## PROBLEM 1
In the forum thread about backyard pools, how far from the pool fencing should shrubs be planted so that their leaves do not dirty the pool?

++++ PASSAGE TO READ

# Is a backyard pool a good idea?



## GwinnCG11 (Aug 26, 2022)

I'm considering building a pool in my backyard close to my barn. The location of my pool is just a few metres from the barn. Is it wise to construct the pool next to the barn or should I construct it far away from the barn and animals?


----------



## Ridgetop (Aug 26, 2022)

Do not construct it next to the barn.  The amount of dust the animals raise and the bits of hay etc. that will blow into the pool will be a nightmare.  We had a pool and loved it but anywhere in dusty areas (barn areas) it will get dirty quickly.  Having to do a daily cleaning before you swim is a real mood killer.

Choose another spot that is relatively close to the house so you can watch the pool while kids are in it, even if they are xlt swimmers since even/especially teens can do dumb stunts in a pool.  Ours thought diving into the pool from an overhanging deck would be smart. You want it near the deck or patio nice since the view at night with the pool light on is relaxing for you and your guests.  You also want it close enough to the house to be able to bring out drinks (plastic containers) without feeling like you are trekking through the wilderness with supplies.

Be sure to fence it in case small children wander over and fall in, or animals get out.  A pool is considered an "attractive nuisance".  Plant shrubs around the fencing o the 3 sides not facing your house/patio to make a windbreak (if you have strong breezes) and a dirt/dust break.  Shrubbery will also be attractive and give some privacy.  As long as you plant the shrubs at least 6-8 feet away their leaves will not dirty the pool.  

Since our family loves to swim, we are also considering putting in a pool in our new place.  After fencing, a carport, a tractor, a well storage tank, etc.  LOL


----------



## GwinnCG11 (Sep 20, 2022)

thank you for the info, i think its better to build the pool away from the barn.


----------



## GwinnCG11 (Sep 20, 2022)

thank you for the info, i think its better to build the pool away from the barn.


----------

++++++++
++++ DATA PROVIDED

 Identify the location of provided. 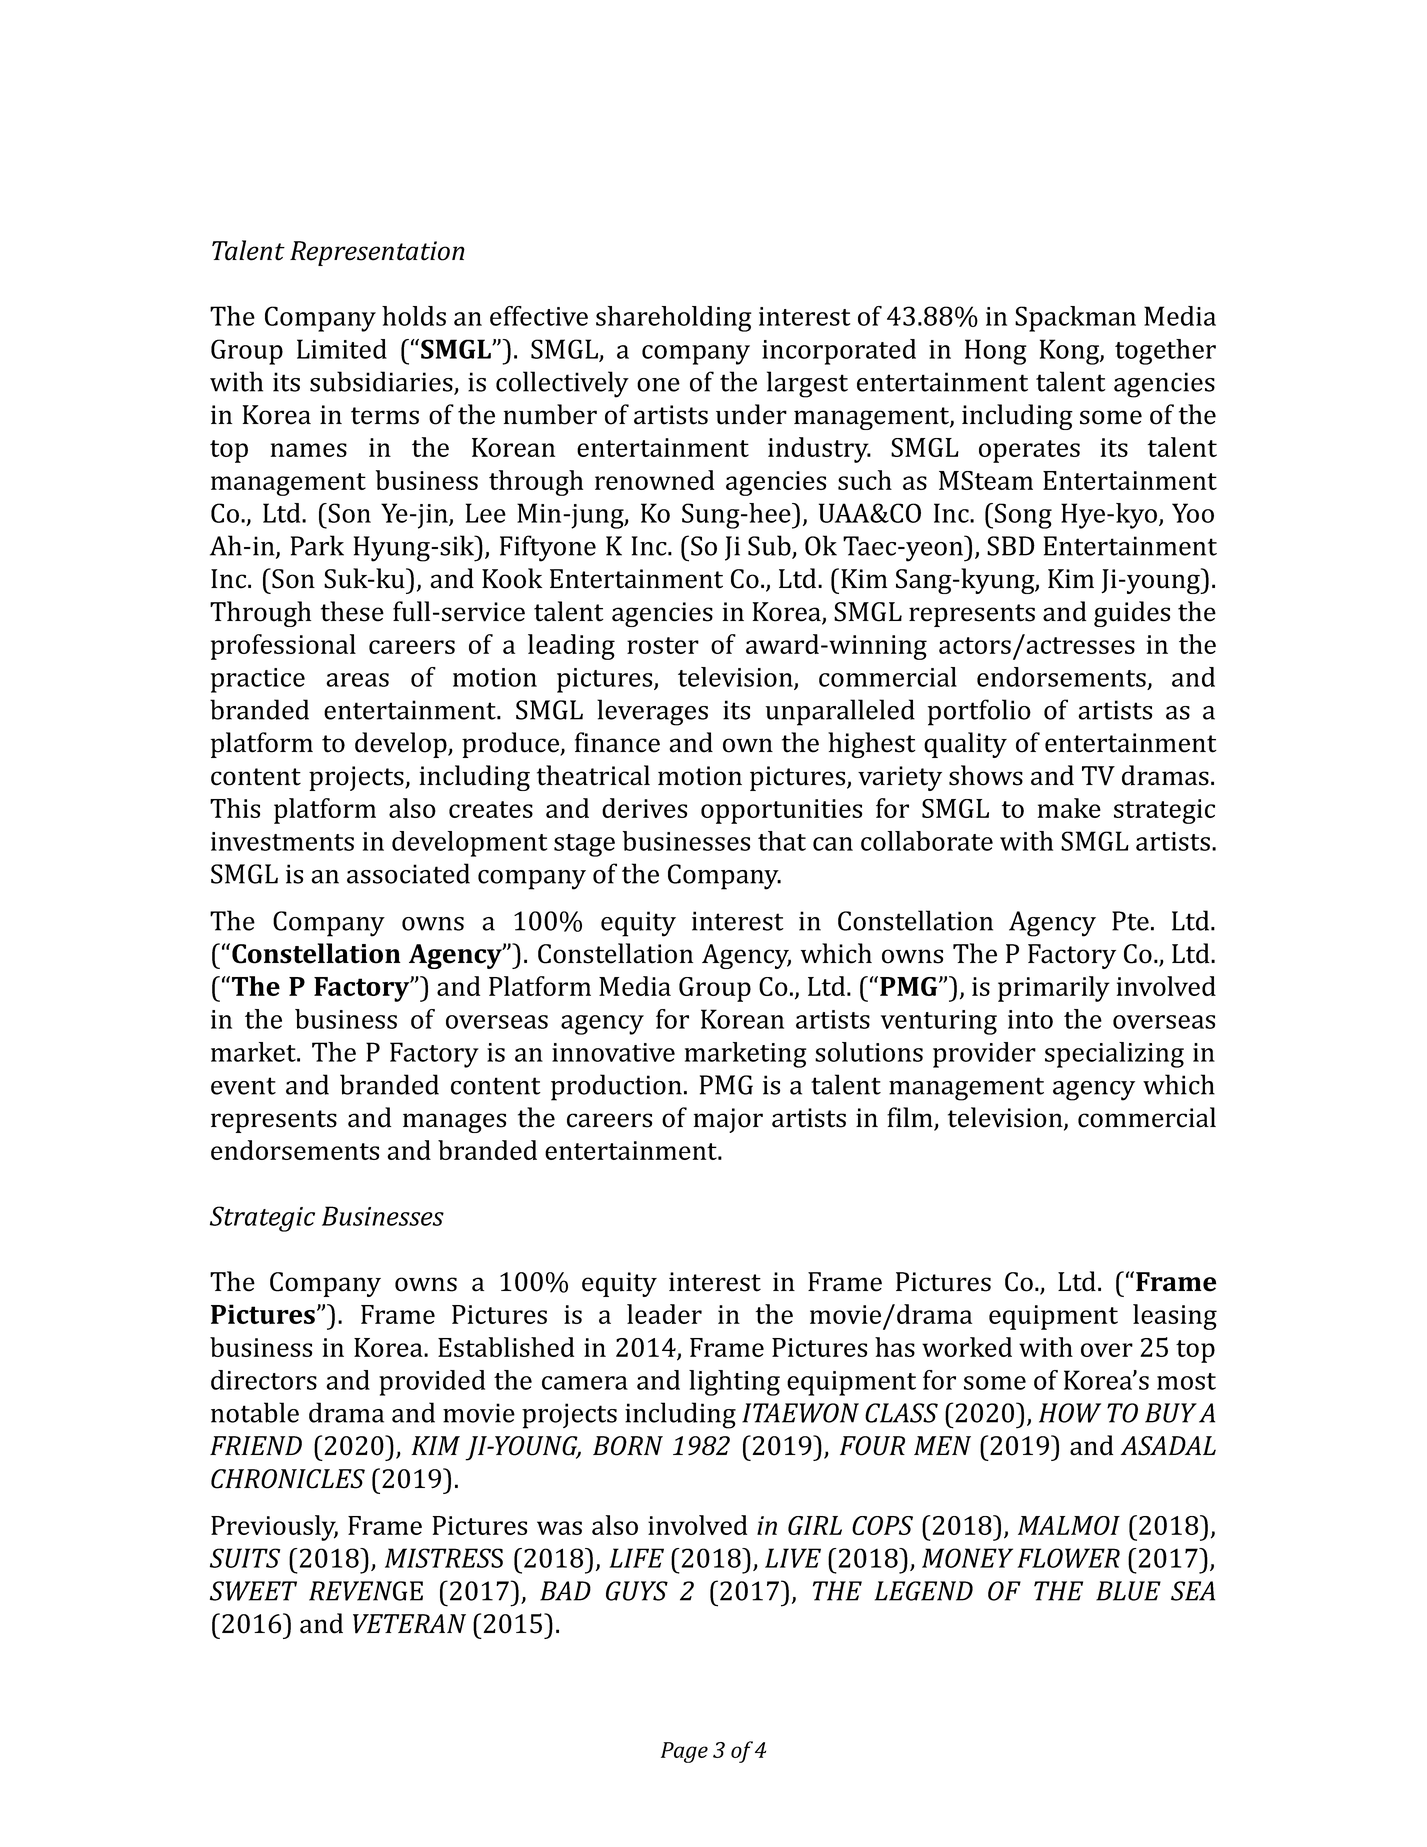
(432, 1383).
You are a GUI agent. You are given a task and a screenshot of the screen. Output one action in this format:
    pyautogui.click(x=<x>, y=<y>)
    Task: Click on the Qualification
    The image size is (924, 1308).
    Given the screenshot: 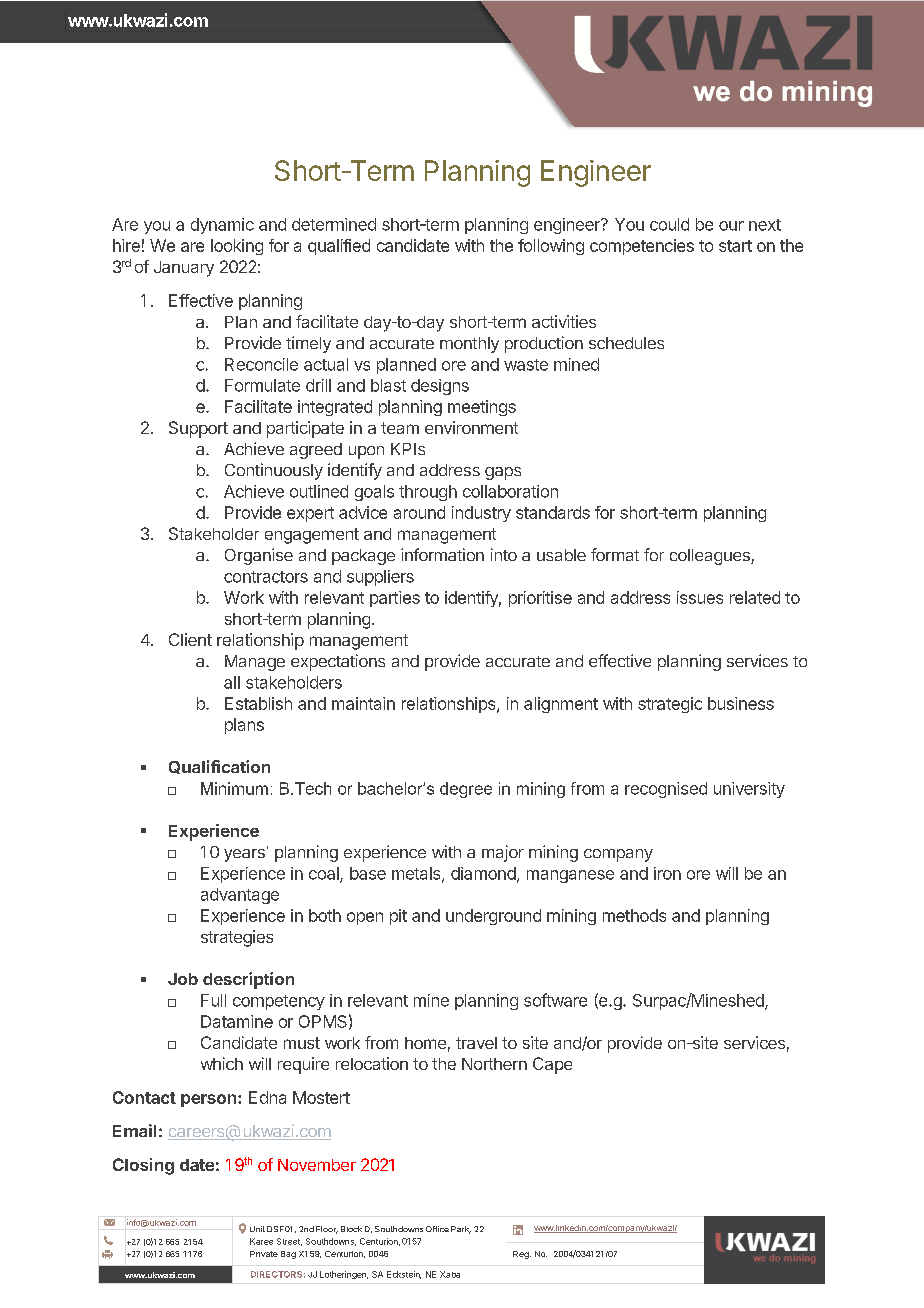 What is the action you would take?
    pyautogui.click(x=219, y=767)
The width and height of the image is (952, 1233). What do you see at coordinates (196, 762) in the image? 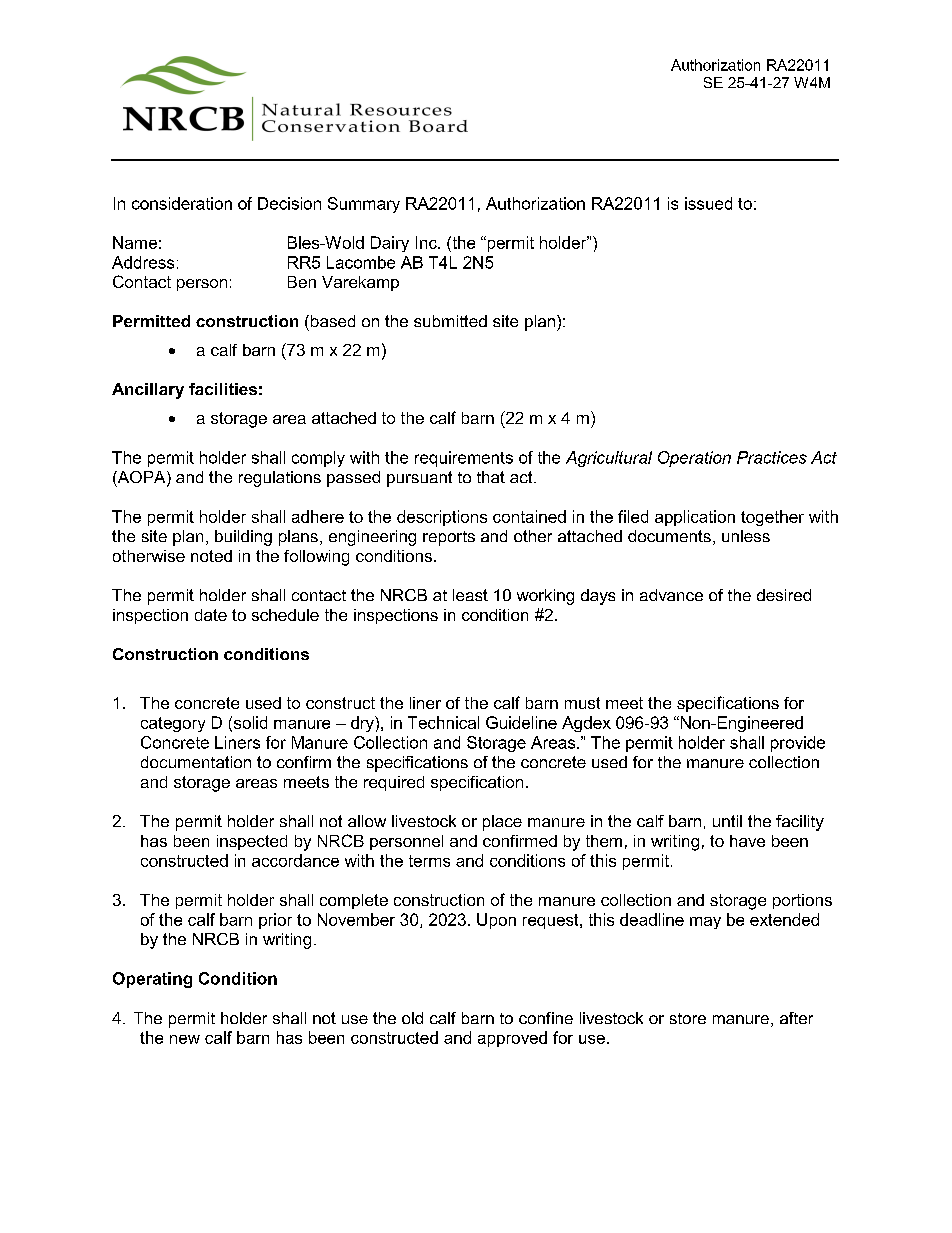
I see `documentation` at bounding box center [196, 762].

++++++++

## PROBLEM 2
Rewrite the records from the line containing "The width and" through the end of the records, replacing "coordinates" with "position" and keeping everything else the same. Give only those lines, and leave out the pictures.

## WRITTEN REPLY 1
At least 6-8 feet away.

## WRITTEN REPLY 2
The width and height of the image is (952, 1233). What do you see at position (196, 762) in the image? 
I see `documentation` at bounding box center [196, 762].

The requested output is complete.